Introduction

The challenge of functional annotation

Understanding protein function is fundamental to biology, yet a large fraction of the protein-coding universe remains uncharacterized. This “dark proteome” is particularly pronounced in non-model organisms, where experimental evidence is scarce and sequence-homology approaches often fail to provide reliable annotations. Even in well-studied species, many proteins lack meaningful functional information, limiting our ability to interpret genomes, analyze evolutionary processes, and connect genotype to phenotype.

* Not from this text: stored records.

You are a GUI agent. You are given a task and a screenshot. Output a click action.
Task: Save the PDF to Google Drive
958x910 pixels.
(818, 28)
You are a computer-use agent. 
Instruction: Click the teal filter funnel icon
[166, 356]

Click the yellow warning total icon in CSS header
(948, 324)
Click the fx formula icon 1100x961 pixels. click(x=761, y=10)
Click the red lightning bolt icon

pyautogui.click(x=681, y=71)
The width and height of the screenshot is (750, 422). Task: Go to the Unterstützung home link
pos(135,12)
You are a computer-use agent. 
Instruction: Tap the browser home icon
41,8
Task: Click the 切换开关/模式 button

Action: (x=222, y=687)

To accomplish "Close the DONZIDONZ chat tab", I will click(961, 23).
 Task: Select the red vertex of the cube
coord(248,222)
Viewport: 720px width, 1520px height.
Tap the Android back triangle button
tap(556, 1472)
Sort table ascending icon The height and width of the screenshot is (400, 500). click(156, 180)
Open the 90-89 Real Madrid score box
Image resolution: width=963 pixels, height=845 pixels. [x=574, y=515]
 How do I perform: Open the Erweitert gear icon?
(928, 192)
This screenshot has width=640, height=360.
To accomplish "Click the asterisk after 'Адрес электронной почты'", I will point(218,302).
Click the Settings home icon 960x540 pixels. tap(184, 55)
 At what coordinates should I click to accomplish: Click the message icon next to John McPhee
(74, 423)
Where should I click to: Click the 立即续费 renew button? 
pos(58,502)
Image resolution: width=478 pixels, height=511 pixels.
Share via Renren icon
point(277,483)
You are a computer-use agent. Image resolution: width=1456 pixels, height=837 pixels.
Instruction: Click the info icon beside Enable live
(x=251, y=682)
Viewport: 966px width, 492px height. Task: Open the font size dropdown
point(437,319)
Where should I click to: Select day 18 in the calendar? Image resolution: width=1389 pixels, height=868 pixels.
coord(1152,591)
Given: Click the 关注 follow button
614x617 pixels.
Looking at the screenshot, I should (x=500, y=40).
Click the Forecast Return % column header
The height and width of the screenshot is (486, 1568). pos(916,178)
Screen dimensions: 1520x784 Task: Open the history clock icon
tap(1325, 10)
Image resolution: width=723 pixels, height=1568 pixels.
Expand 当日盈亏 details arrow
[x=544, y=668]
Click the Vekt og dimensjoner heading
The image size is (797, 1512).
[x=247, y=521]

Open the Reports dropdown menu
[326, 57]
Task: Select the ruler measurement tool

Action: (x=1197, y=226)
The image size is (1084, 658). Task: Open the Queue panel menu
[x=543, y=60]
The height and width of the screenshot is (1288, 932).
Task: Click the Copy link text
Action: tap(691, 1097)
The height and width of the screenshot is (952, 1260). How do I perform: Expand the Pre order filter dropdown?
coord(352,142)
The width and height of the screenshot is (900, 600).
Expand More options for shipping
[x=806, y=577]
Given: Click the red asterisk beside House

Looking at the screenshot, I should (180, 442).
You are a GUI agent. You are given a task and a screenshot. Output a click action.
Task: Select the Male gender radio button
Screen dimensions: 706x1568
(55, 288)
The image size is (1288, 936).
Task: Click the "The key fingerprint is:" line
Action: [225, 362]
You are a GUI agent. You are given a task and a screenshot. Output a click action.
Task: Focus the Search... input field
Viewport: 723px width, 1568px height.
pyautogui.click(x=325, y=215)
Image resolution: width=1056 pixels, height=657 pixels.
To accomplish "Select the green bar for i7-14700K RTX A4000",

Beyond homology: the role of protein language models

Traditional annotation pipelines rely on homology transfer, which is powerful but inherently limited by sequence divergence and evolutionary bias. Recent advances in protein language models (PLMs) offer a complementary strategy: embeddings that capture structural and functional signals extending beyond detectable homology. Embedding-based similarity enables zero-shot annotation transfer and greater generalizability across taxa, addressing key challenges posed by the dark proteome.

From FANTASIA v1 to v4

The first release of FANTASIA demonstrated how PLMs can illuminate hidden biology by assigning functions to millions of genes across the animal tree of life. However, that version was primarily tailored for large-scale annotation, with limitations in deployment, scalability, and model flexibility.

FANTASIA is a modular reimplementation that overcomes these issues by:

  • Incorporating a reference system built on a vector database (see Protein Information System), which ensures both traceability of the data used (embeddings, GO annotations, reference sets) and flexibility to update or adapt them as new models and evidence emerge.

  • Supporting multiple PLMs, with an architecture that is easily extensible to incorporate new models as they become available.

  • Allowing users to select hidden layers from the underlying PLMs, enabling fine-grained control over the embeddings used for annotation.

  • Enabling flexible benchmarking, including compatibility with CAFA standards.

  • Providing a streamlined and extensible command-line interface.

Validation and scope

In this documentation we describe FANTASIA v4, its architecture and applications. We highlight two complementary use cases:

  • Proteome-wide annotation, extending functional coverage to proteins overlooked by homology-based tools.

  • Evaluation in CAFA3, ensuring rigorous validation of accuracy and generalizability under community standards.